#### [Exercise tasks]
1. Translate this sentence from the summer CDs list into Spanish: "Named after Havana’s lost mythical night club, this album is a summer classic."
2. Pick up the summer CDs list after its last sentence and extend it with the next entries, keeping the same format and voice.

#### [Page excerpt]
Top 20 Summer CDs

Summertime is here! It’s hot, it’s sunny. Now if I could only be on vacation, that’d be great.

As was the case the last time, with winter, I found it harder than expected to figure out what summer actually “sounds” like. And to my surprise, it’s not all about reggay.

About that… funny story : at the beginning, I had two or three ideas at best for this list, and it was pretty much all about reggay, but now I can barely fit all of the albums I thought of in there. The list ended up being a lot more eclectic than expected.

I hope you’ll find some nice musical inspiration here while you’re probably also waiting, at work namely, looking out the window, irritated… waiting for the day when you can say so long y’all, I’m going for a sweet mohito on the terrace of a restaurant right in the middle of this beautiful sunny day.


Runners up : ZZ Top, Greatest Hits &  The Dead South, Good Company

These well-known bearded guys from Texas can certainly play some nice blues rock. But come on, forget about ZZ tops!

This folk bluegrass band from the Canadian Prairies, Mumford and Son’s Evil Twins as they call themselves, created the strangest addictive cool summer song.

20. Buena Vista Social Club, Buena Vista Social Club

Named after Havana’s lost mythical night club, this album is a summer classic. I drank so many coffees listening to this music on late Sunday mornings.

19. Ben Harper, Fight for your mind

Enjoy your Summer mornings with Ben Harper’s slide guitar and his classic 1995 album Fight for your mind.

18. Elevator to Hell, Part I to III

Moncton’s indie low-fi psychedelic rock band Elevator chose to illustrate its album with a wintery picture, but paradoxically, it is a great listen in the summer.

17. The XX, The XX

I didn’t know about this London indie electronic pop band until recently, yet I feel this music has been flowing around everywhere since forever (on TV? in the wind?).

#### [Data provided]
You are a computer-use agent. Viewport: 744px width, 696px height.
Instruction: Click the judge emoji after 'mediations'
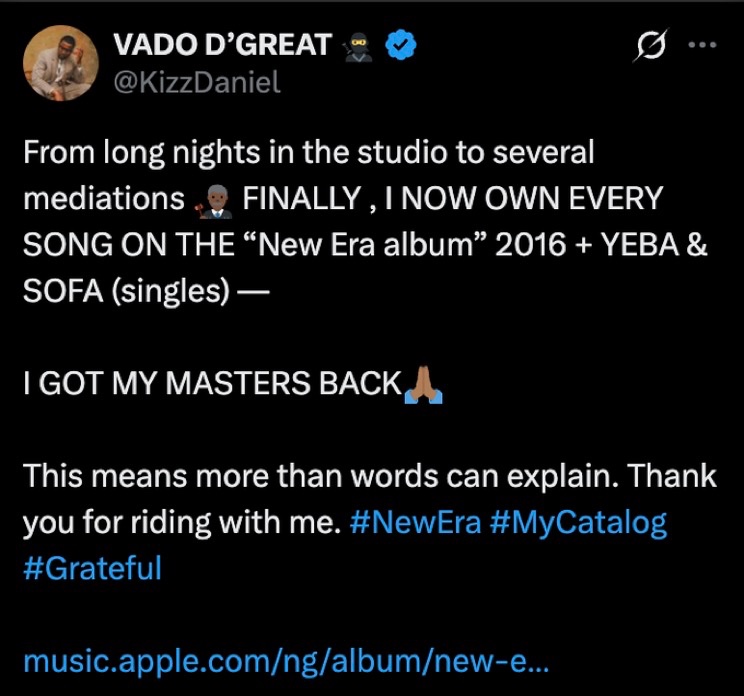213,202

#### [Written answers]
1. Bautizado en honor al mítico club nocturno desaparecido de La Habana, este álbum es un clásico del verano.

2.
16. Ani DiFranco, Dilate

Ani’s critically acclaimed seventh studio album remains a personal favorite, with her signature rapid fingerpicking, crazy guitar tunings, and overall intensity.

15. Lhasa De Sela, La Llorona

Lhasa’s deep voice warms up any atmosphere. Her first album La Llorona is all in Spanish, and it’s such a pleasure to listen to in the summertime.

14. Gotan Project, Lunatico

Argentinean tango blended with electronic music is a strange but cool mix, and Lunatico is certainly a nice atmospheric summer album.

13. Sublime, Sublime

Sublime’s classic 1996 eponymous release may be the sunniest of all punk-ska albums. There is some dub, reggay, and hip hop music in there as well. A joy to rediscover.

12. Mano Negra, Best of

Alternative rock salsa ska punk (really, how can I describe this band?) Paris-based La Mano Negra, “The Black Hand” in Spanish, produced this sunny, energetic and eclectic “best of” after they disbanded. I wish I could have seen them in concert.

11. Zebda, Essence ordinaire

Zebda’s third studio release is a festive yet socially-charged album. These guys (of French and Arab descent, among others), who all grew up together in Toulouse, tell authentic and compelling stories.

10.  Jean Leloup, L’amour est sans pitié

This album tore the place down in Québec in the early 1990s. A young Jean Leloup teamed up with La Sale Affaire and lived, played, and sung at a freaking crazy pace, about urban life, sex, drugs, and rock and roll. And summer in Montréal.

9. Janis Joplin, Greatest Hits

Many times, I heard someone say that this person or that person is “the Janis of the 80s”, “of the 90s”, “of the 2000s”, … but in the end, it never stands the test of time. Beautiful soulful Janis… you just rock. And as I listen to your music, I’ll always think of you standing on the stage of the Monterey Festival on that sunny day.

8. Jimmy Hendrix, Are You Experienced?

I don’t know if I’m experienced, but I’ve definitely listened to that album enough times that I know and appreciate the Jimmy Hendrix Experience. Even the colours chosen here for the cover amplify the warmth of his voice and music.

7. Tryo, Grain de sable

Tryo’s signature reggay and folk guitar rythms are a great fit for your summer afternoons. Like their peers Zebda, Tryo knows how to be socially-engaged and festive at the same time.

6. MC Solaar, Prose combat

If you don’t speak French, it’s a dang shame, because MC Solaar is a poet rapper who plays with words like no other. In any case, you’ll still move your head to these suave rythms.

5. Morcheeba, Big Calm

We loved that album right away when it was released. English trip hop electronic band Morcheeba, with its cool beats and jazzy musical exploration, is a nice album to chill out to. Pretty much like the cover implies.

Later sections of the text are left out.